-- Problem statement --
What is needed is an exact printout of all the data.

-- Supplied material --
══════════
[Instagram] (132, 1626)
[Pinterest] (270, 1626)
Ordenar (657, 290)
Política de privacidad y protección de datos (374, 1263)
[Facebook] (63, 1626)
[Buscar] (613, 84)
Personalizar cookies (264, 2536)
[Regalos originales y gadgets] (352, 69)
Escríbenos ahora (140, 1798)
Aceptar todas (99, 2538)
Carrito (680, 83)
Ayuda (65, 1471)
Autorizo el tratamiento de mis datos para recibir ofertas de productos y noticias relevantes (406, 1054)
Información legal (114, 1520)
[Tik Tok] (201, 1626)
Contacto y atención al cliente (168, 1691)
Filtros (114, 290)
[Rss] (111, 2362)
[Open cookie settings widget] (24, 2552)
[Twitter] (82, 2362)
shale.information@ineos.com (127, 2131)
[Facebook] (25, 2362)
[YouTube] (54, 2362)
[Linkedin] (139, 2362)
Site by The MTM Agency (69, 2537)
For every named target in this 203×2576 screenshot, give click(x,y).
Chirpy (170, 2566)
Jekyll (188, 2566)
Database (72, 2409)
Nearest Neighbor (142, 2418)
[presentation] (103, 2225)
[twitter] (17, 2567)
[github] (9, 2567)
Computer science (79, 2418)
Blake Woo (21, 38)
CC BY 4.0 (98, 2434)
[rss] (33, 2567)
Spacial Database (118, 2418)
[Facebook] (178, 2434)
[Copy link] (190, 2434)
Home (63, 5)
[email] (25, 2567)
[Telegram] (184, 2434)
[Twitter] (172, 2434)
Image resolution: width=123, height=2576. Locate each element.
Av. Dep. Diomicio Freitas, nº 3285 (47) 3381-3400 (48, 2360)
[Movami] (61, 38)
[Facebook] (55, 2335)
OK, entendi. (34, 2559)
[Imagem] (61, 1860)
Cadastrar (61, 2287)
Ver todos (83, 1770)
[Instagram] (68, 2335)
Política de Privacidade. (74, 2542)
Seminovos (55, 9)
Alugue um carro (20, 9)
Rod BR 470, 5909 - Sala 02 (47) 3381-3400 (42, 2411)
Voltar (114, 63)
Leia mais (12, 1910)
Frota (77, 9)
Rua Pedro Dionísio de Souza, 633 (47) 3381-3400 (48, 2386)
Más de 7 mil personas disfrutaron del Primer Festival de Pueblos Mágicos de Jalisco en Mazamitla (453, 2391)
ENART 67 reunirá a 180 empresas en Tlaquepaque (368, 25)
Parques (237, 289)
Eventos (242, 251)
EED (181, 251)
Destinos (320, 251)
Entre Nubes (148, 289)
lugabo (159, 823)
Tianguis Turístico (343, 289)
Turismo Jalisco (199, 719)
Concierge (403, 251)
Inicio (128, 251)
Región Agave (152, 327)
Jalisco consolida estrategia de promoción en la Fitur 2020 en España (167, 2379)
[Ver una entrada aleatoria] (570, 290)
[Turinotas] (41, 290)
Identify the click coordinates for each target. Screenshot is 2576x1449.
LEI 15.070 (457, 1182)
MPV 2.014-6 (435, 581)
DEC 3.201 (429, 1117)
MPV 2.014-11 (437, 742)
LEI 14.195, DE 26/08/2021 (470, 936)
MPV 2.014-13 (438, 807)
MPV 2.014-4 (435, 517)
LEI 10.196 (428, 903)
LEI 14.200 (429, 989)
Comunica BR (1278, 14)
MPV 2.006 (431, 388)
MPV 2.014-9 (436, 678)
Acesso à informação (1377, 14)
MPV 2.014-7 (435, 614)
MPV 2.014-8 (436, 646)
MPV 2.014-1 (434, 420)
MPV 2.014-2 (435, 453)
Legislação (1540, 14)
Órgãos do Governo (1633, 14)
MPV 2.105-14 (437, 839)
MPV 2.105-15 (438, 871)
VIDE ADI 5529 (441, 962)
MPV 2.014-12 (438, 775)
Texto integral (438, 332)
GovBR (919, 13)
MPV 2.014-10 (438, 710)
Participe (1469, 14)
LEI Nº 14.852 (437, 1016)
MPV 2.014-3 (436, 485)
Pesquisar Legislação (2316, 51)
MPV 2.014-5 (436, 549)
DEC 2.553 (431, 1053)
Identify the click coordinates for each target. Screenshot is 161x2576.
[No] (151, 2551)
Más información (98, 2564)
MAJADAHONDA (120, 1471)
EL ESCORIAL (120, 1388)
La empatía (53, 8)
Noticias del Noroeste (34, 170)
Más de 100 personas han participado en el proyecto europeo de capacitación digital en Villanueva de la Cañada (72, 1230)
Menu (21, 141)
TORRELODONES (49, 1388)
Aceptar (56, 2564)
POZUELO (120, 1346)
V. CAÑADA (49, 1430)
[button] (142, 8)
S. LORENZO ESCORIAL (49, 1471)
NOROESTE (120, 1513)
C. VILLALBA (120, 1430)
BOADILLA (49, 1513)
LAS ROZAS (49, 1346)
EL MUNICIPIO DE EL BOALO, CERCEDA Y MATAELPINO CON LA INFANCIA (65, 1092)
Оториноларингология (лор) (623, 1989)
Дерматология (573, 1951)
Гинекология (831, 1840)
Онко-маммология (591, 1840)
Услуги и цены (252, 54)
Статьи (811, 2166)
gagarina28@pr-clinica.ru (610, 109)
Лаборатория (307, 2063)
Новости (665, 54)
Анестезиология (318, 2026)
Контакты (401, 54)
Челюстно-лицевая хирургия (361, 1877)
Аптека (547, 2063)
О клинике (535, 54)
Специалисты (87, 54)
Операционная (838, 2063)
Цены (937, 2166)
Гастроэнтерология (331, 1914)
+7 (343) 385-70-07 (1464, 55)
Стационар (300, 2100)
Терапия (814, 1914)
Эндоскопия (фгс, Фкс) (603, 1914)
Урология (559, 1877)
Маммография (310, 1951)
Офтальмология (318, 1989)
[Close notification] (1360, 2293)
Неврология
══════════
-- Task solution --
[Instagram] (132, 1626)
[Pinterest] (270, 1626)
Ordenar (657, 290)
Política de privacidad y protección de datos (374, 1263)
[Facebook] (63, 1626)
[Buscar] (613, 84)
Personalizar cookies (264, 2536)
[Regalos originales y gadgets] (352, 69)
Escríbenos ahora (140, 1798)
Aceptar todas (99, 2538)
Carrito (680, 83)
Ayuda (65, 1471)
Autorizo el tratamiento de mis datos para recibir ofertas de productos y noticias relevantes (406, 1054)
Información legal (114, 1520)
[Tik Tok] (201, 1626)
Contacto y atención al cliente (168, 1691)
Filtros (114, 290)
[Rss] (111, 2362)
[Open cookie settings widget] (24, 2552)
[Twitter] (82, 2362)
shale.information@ineos.com (127, 2131)
[Facebook] (25, 2362)
[YouTube] (54, 2362)
[Linkedin] (139, 2362)
Site by The MTM Agency (69, 2537)
For every named target in this 203×2576 screenshot, give click(x,y).
Chirpy (170, 2566)
Jekyll (188, 2566)
Database (72, 2409)
Nearest Neighbor (142, 2418)
[presentation] (103, 2225)
[twitter] (17, 2567)
[github] (9, 2567)
Computer science (79, 2418)
Blake Woo (21, 38)
CC BY 4.0 (98, 2434)
[rss] (33, 2567)
Spacial Database (118, 2418)
[Facebook] (178, 2434)
[Copy link] (190, 2434)
Home (63, 5)
[email] (25, 2567)
[Telegram] (184, 2434)
[Twitter] (172, 2434)
Image resolution: width=123, height=2576. Locate each element.
Av. Dep. Diomicio Freitas, nº 3285 (47) 3381-3400 (48, 2360)
[Movami] (61, 38)
[Facebook] (55, 2335)
OK, entendi. (34, 2559)
[Imagem] (61, 1860)
Cadastrar (61, 2287)
Ver todos (83, 1770)
[Instagram] (68, 2335)
Política de Privacidade. (74, 2542)
Seminovos (55, 9)
Alugue um carro (20, 9)
Rod BR 470, 5909 - Sala 02 (47) 3381-3400 (42, 2411)
Voltar (114, 63)
Leia mais (12, 1910)
Frota (77, 9)
Rua Pedro Dionísio de Souza, 633 (47) 3381-3400 (48, 2386)
Más de 7 mil personas disfrutaron del Primer Festival de Pueblos Mágicos de Jalisco en Mazamitla (453, 2391)
ENART 67 reunirá a 180 empresas en Tlaquepaque (368, 25)
Parques (237, 289)
Eventos (242, 251)
EED (181, 251)
Destinos (320, 251)
Entre Nubes (148, 289)
lugabo (159, 823)
Tianguis Turístico (343, 289)
Turismo Jalisco (199, 719)
Concierge (403, 251)
Inicio (128, 251)
Región Agave (152, 327)
Jalisco consolida estrategia de promoción en la Fitur 2020 en España (167, 2379)
[Ver una entrada aleatoria] (570, 290)
[Turinotas] (41, 290)
Identify the click coordinates for each target. Screenshot is 2576x1449.
LEI 15.070 (457, 1182)
MPV 2.014-6 (435, 581)
DEC 3.201 (429, 1117)
MPV 2.014-11 (437, 742)
LEI 14.195, DE 26/08/2021 (470, 936)
MPV 2.014-13 (438, 807)
MPV 2.014-4 (435, 517)
LEI 10.196 (428, 903)
LEI 14.200 (429, 989)
Comunica BR (1278, 14)
MPV 2.006 (431, 388)
MPV 2.014-9 (436, 678)
Acesso à informação (1377, 14)
MPV 2.014-7 (435, 614)
MPV 2.014-8 (436, 646)
MPV 2.014-1 (434, 420)
MPV 2.014-2 (435, 453)
Legislação (1540, 14)
Órgãos do Governo (1633, 14)
MPV 2.105-14 (437, 839)
MPV 2.105-15 (438, 871)
VIDE ADI 5529 (441, 962)
MPV 2.014-12 (438, 775)
Texto integral (438, 332)
GovBR (919, 13)
MPV 2.014-10 (438, 710)
Participe (1469, 14)
LEI Nº 14.852 (437, 1016)
MPV 2.014-3 (436, 485)
Pesquisar Legislação (2316, 51)
MPV 2.014-5 (436, 549)
DEC 2.553 (431, 1053)
Identify the click coordinates for each target. Screenshot is 161x2576.
[No] (151, 2551)
Más información (98, 2564)
MAJADAHONDA (120, 1471)
EL ESCORIAL (120, 1388)
La empatía (53, 8)
Noticias del Noroeste (34, 170)
Más de 100 personas han participado en el proyecto europeo de capacitación digital en Villanueva de la Cañada (72, 1230)
Menu (21, 141)
TORRELODONES (49, 1388)
Aceptar (56, 2564)
POZUELO (120, 1346)
V. CAÑADA (49, 1430)
[button] (142, 8)
S. LORENZO ESCORIAL (49, 1471)
NOROESTE (120, 1513)
C. VILLALBA (120, 1430)
BOADILLA (49, 1513)
LAS ROZAS (49, 1346)
EL MUNICIPIO DE EL BOALO, CERCEDA Y MATAELPINO CON LA INFANCIA (65, 1092)
Оториноларингология (лор) (623, 1989)
Дерматология (573, 1951)
Гинекология (831, 1840)
Онко-маммология (591, 1840)
Услуги и цены (252, 54)
Статьи (811, 2166)
gagarina28@pr-clinica.ru (610, 109)
Лаборатория (307, 2063)
Новости (665, 54)
Анестезиология (318, 2026)
Контакты (401, 54)
Челюстно-лицевая хирургия (361, 1877)
Аптека (547, 2063)
О клинике (535, 54)
Специалисты (87, 54)
Операционная (838, 2063)
Цены (937, 2166)
Гастроэнтерология (331, 1914)
+7 (343) 385-70-07 (1464, 55)
Стационар (300, 2100)
Терапия (814, 1914)
Эндоскопия (фгс, Фкс) (603, 1914)
Урология (559, 1877)
Маммография (310, 1951)
Офтальмология (318, 1989)
[Close notification] (1360, 2293)
Неврология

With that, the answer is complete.